Bruno Castro, VisionWare: “Por vezes não é possível corrigir vulnerabilidades; temos de arranjar mecanismos alternativos para minimizar o risco dessa falha, até com a prata da casa. O que se aplica são modelos de segurança para minimizar esse impacto. O budget é sempre um tema em cima da mesa – antes era muito pior, e agora é mais permeável a esses investimentos. Não faz sentido pensar em nenhum investimento em cibersegurança sem saber o que é que cada empresa tem. É importante cada vez mais sistemas de deteção e reação à medida da organização; um SOC pode não proteger, mas ganha tempo. Por fim, é preciso preparar para o pior”

Elizabeth Alves, Exclusive Networks: “Aquilo que vemos muitas vezes são as empresas a comprar soluções all-in-one e depois a não saberem utilizar. Isto não compra segurança; compra a ilusão de segurança. Há um dado importante que devia ser visto pelas organizações como um investimento crítico que é o fator humano. A maioria dos incidentes acontece através da pessoa. É preciso apostar na formação e há soluções de awareness muito boas. Podemos ter as melhores soluções e consultores, mas, ao final do dia, é o colaborador que está a trabalhar e a ser suscetível a qualquer risco”

Como é que as organizações lidam com a escassez de talento em cibersegurança? Que competências veem em falta nas organizações mais frequentemente?

“É importante a organização ter a visibilidade dos gaps que tem dentro da sua infraestrutura e fazer sempre um planeamento”

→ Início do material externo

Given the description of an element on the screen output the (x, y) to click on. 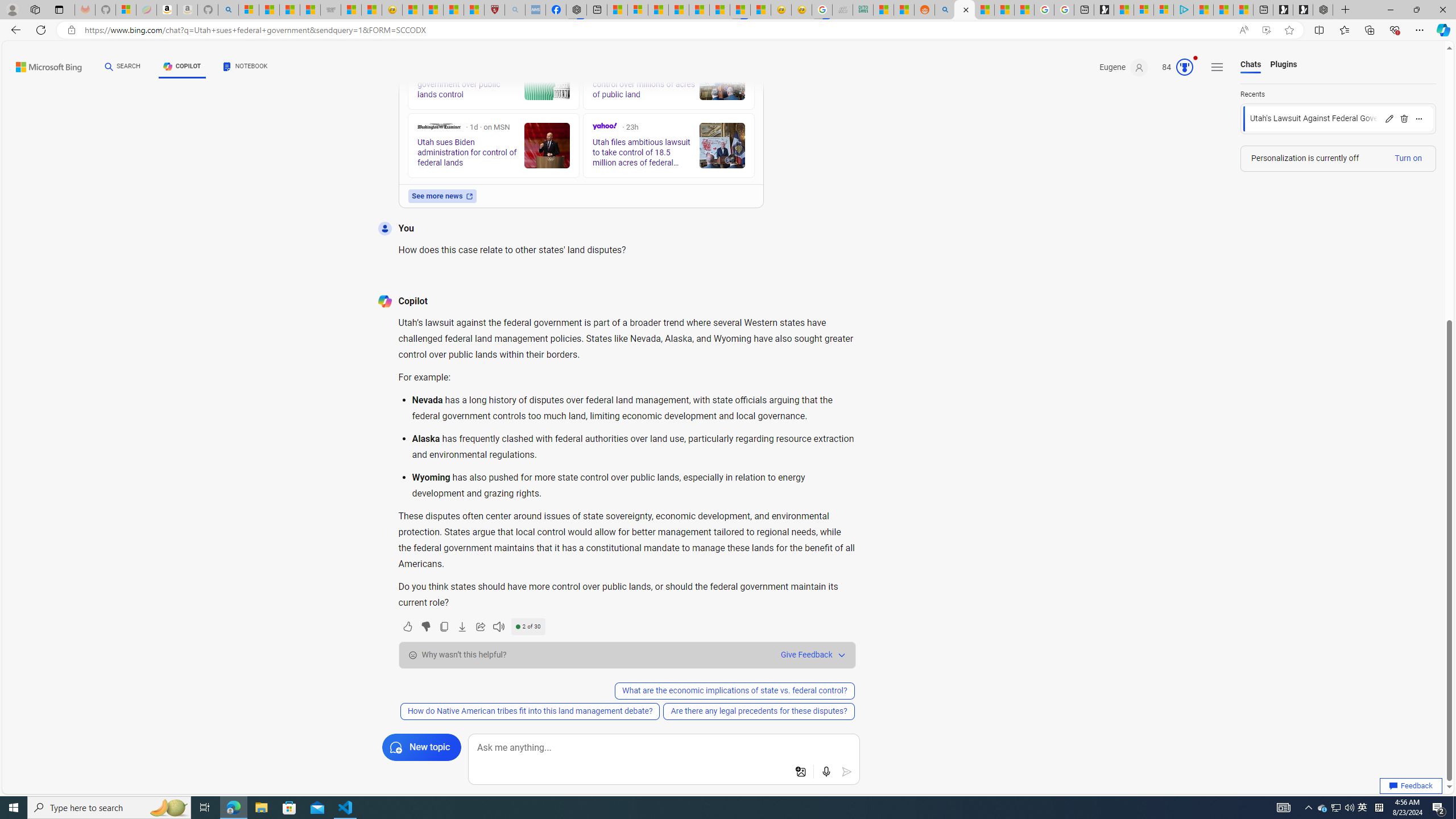
Plugins (1283, 65)
COPILOT (181, 66)
Eugene (1123, 67)
New topic (421, 746)
Are there any legal precedents for these disputes? (758, 711)
Given the description of an element on the screen output the (x, y) to click on. 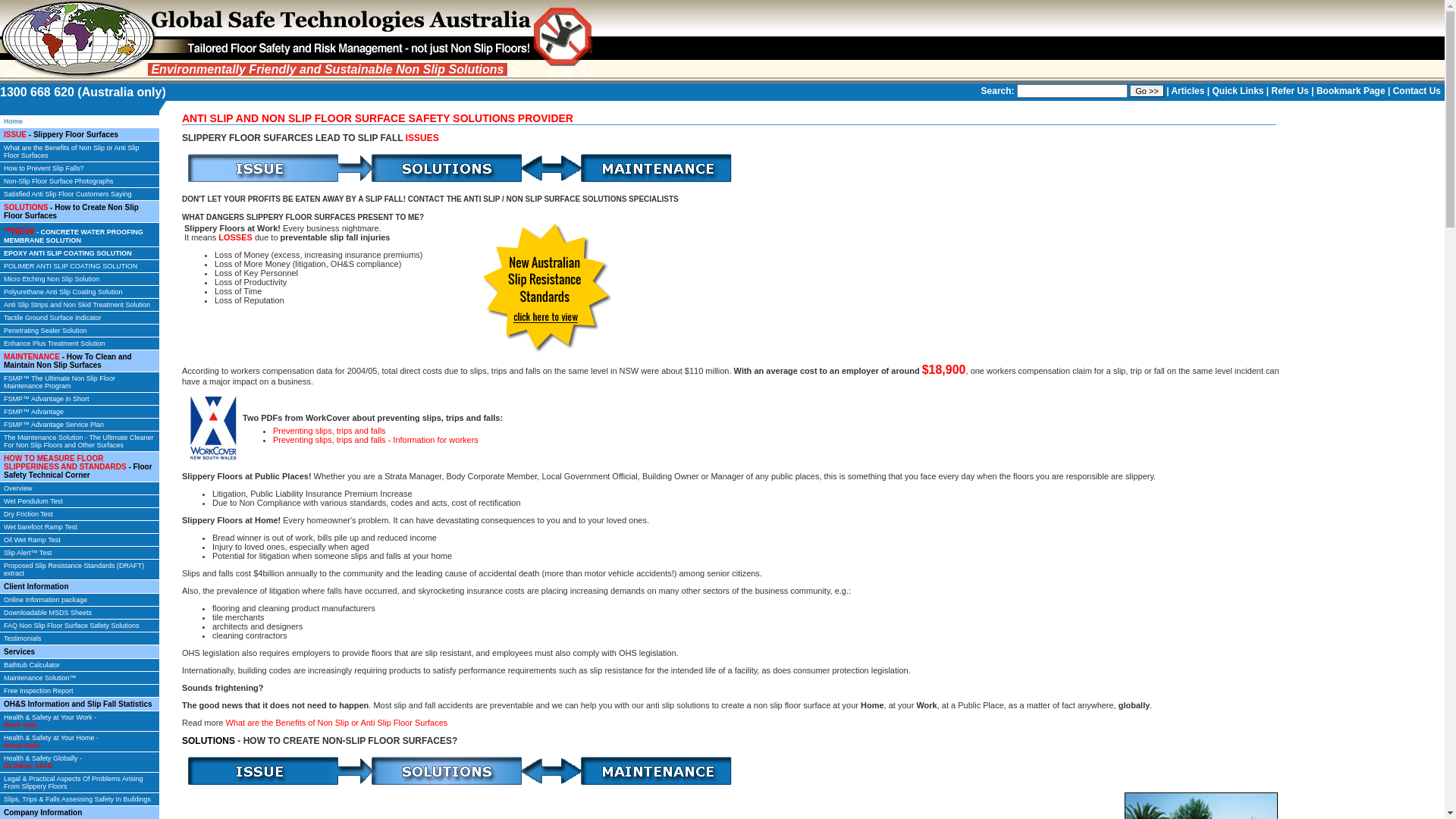
Health & Safety at Your Home -
Home Safe Element type: text (83, 741)
Polyurethane Anti Slip Coating Solution Element type: text (83, 291)
Refer Us Element type: text (1289, 90)
Free Inspection Report Element type: text (83, 690)
EPOXY ANTI SLIP COATING SOLUTION Element type: text (83, 253)
Dry Friction Test Element type: text (83, 514)
OH&S Information and Slip Fall Statistics Element type: text (83, 704)
Anti Slip Strips and Non Skid Treatment Solution Element type: text (83, 304)
Bookmark Page Element type: text (1350, 90)
SOLUTIONS - How to Create Non Slip Floor Surfaces Element type: text (83, 211)
Articles Element type: text (1187, 90)
Contact Us Element type: text (1416, 90)
Wet Pendulum Test Element type: text (83, 501)
Services Element type: text (83, 651)
Downloadable MSDS Sheets Element type: text (83, 612)
Client Information Element type: text (83, 586)
ISSUE - Slippery Floor Surfaces Element type: text (83, 134)
Overview Element type: text (83, 488)
Health & Safety Globally -
GLOBAL SAFE Element type: text (83, 762)
Bathtub Calculator Element type: text (83, 664)
Preventing slips, trips and falls Element type: text (329, 430)
Micro Etching Non Slip Solution Element type: text (83, 279)
SOLUTIONS Element type: text (208, 740)
MAINTENANCE - How To Clean and Maintain Non Slip Surfaces Element type: text (83, 361)
Home Element type: text (83, 121)
Slips, Trips & Falls Assessing Safety In Buildings Element type: text (83, 799)
Proposed Slip Resistance Standards (DRAFT) extract Element type: text (83, 569)
How to Prevent Slip Falls? Element type: text (83, 168)
POLIMER ANTI SLIP COATING SOLUTION Element type: text (83, 266)
Penetrating Sealer Solution Element type: text (83, 330)
Oil Wet Ramp Test Element type: text (83, 539)
ISSUES Element type: text (422, 137)
Enhance Plus Treatment Solution Element type: text (83, 343)
**NEW - CONCRETE WATER PROOFING MEMBRANE SOLUTION Element type: text (83, 234)
Tactile Ground Surface Indicator Element type: text (83, 317)
Testimonials Element type: text (83, 638)
Quick Links Element type: text (1237, 90)
1300 668 620 (Australia only) Element type: text (83, 91)
Satisfied Anti Slip Floor Customers Saying Element type: text (83, 194)
Non-Slip Floor Surface Photographs Element type: text (83, 181)
FAQ Non Slip Floor Surface Safety Solutions Element type: text (83, 625)
Go >> Element type: text (1146, 90)
Health & Safety at Your Work -
Work Safe Element type: text (83, 721)
Wet barefoot Ramp Test Element type: text (83, 526)
Preventing slips, trips and falls - Information for workers Element type: text (375, 439)
Online Information package Element type: text (83, 599)
Given the description of an element on the screen output the (x, y) to click on. 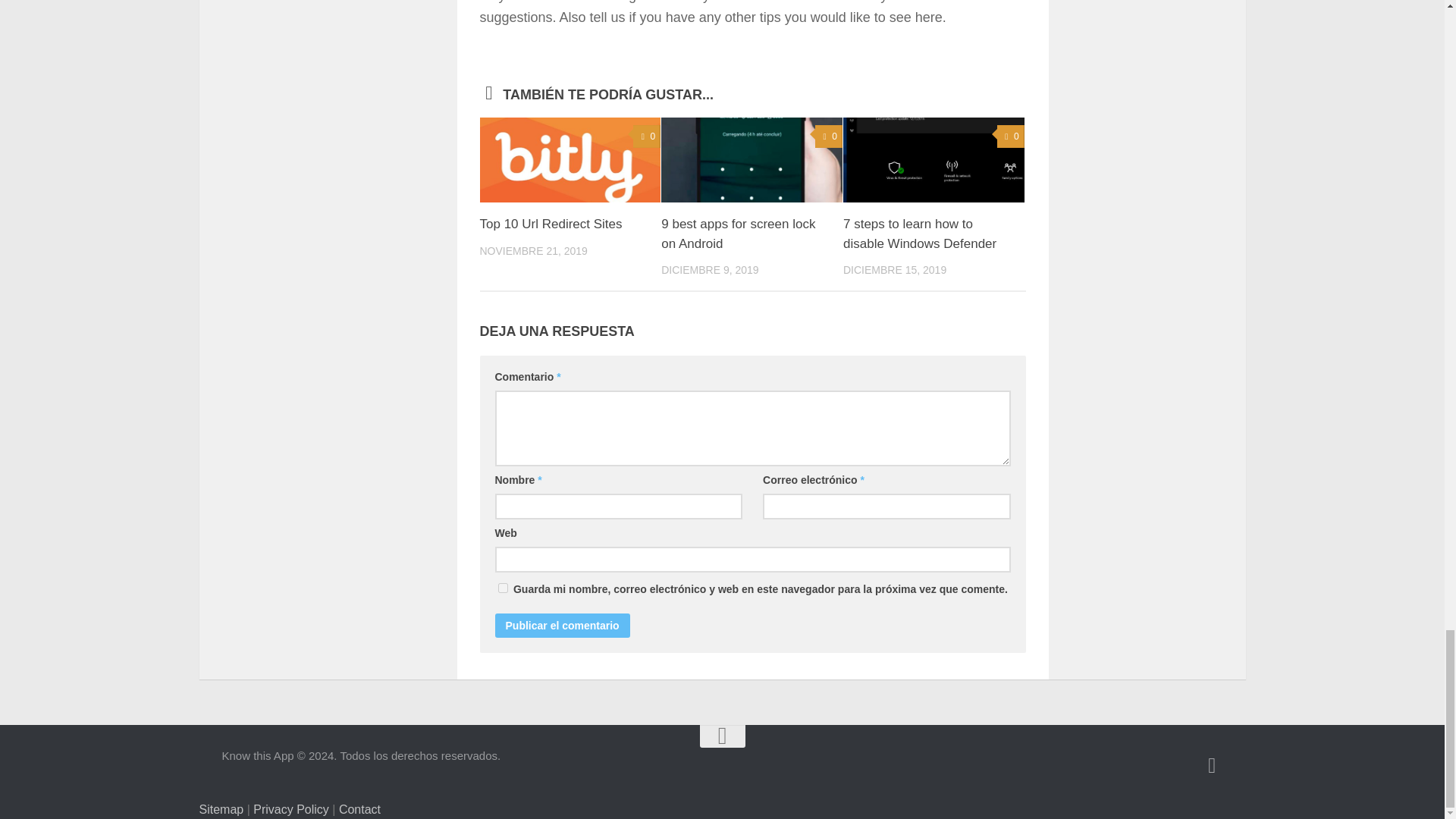
Enlace permanente a Top 10 Url Redirect Sites (550, 223)
7 steps to learn how to disable Windows Defender (919, 233)
9 best apps for screen lock on Android (738, 233)
0 (829, 136)
0 (1011, 136)
0 (647, 136)
Publicar el comentario (561, 625)
Publicar el comentario (561, 625)
Enlace permanente a 9 best apps for screen lock on Android (738, 233)
Top 10 Url Redirect Sites (550, 223)
yes (501, 587)
Given the description of an element on the screen output the (x, y) to click on. 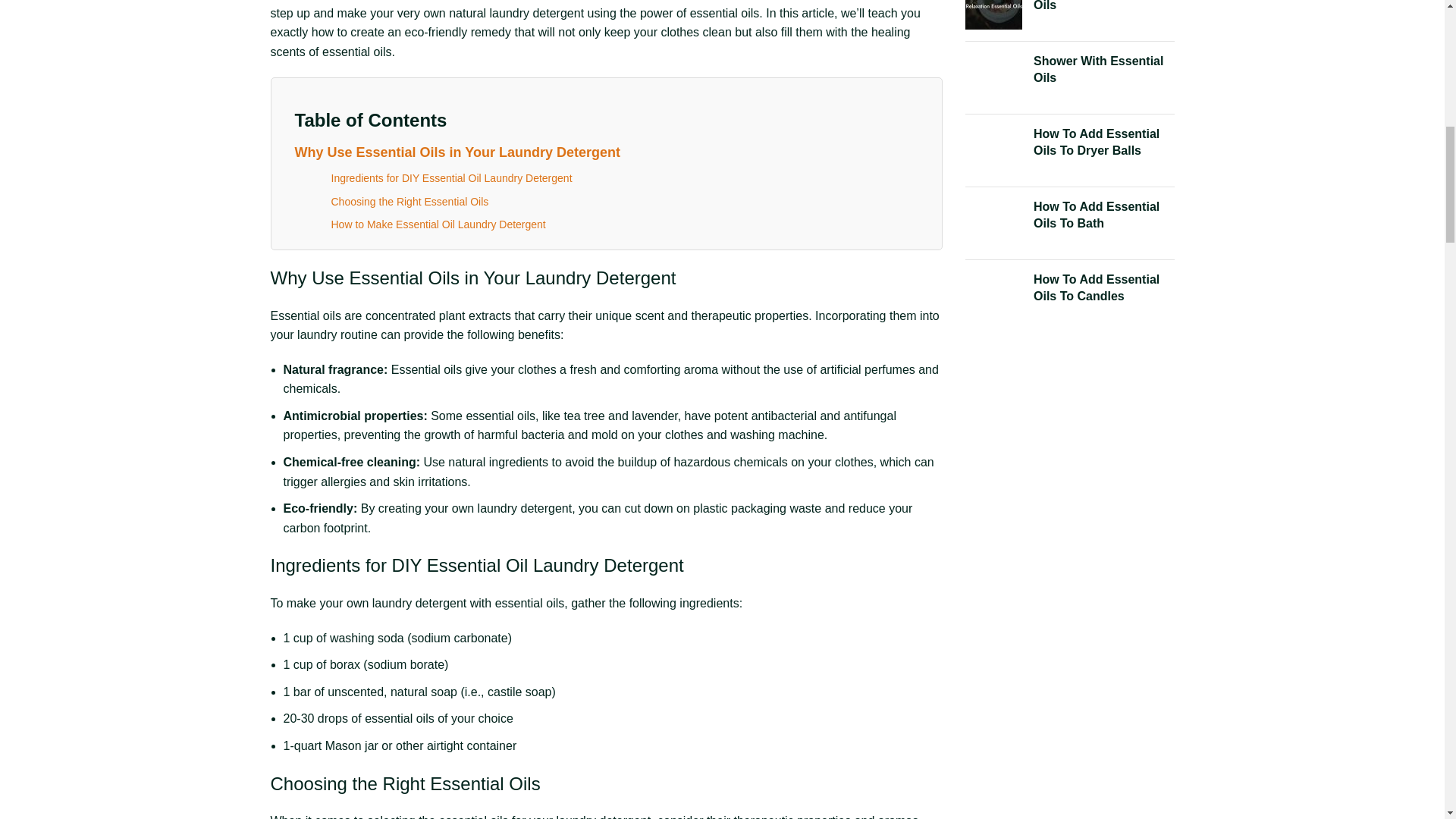
Ingredients for DIY Essential Oil Laundry Detergent (451, 177)
Choosing the Right Essential Oils (408, 201)
How to Make Essential Oil Laundry Detergent (437, 224)
Why Use Essential Oils in Your Laundry Detergent (457, 151)
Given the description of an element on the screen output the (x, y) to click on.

Miguel Azevedo, IT Operations, Cloud & Security Senior Manager, Noesis

 

Miguel Azevedo, Noesis: “De há dois, três anos para cá que temos um desafio adicional que é o facto de Portugal ser um mercado interessante para contratar talento com valores que as empresas portuguesas não conseguem acompanhar. Há projetos que motivam os novos talentos e mantêm as pessoas nas organizações. Há sempre o modelo de serviço – managed services – que consegue responder às necessidades de monitorização e operação das organizações”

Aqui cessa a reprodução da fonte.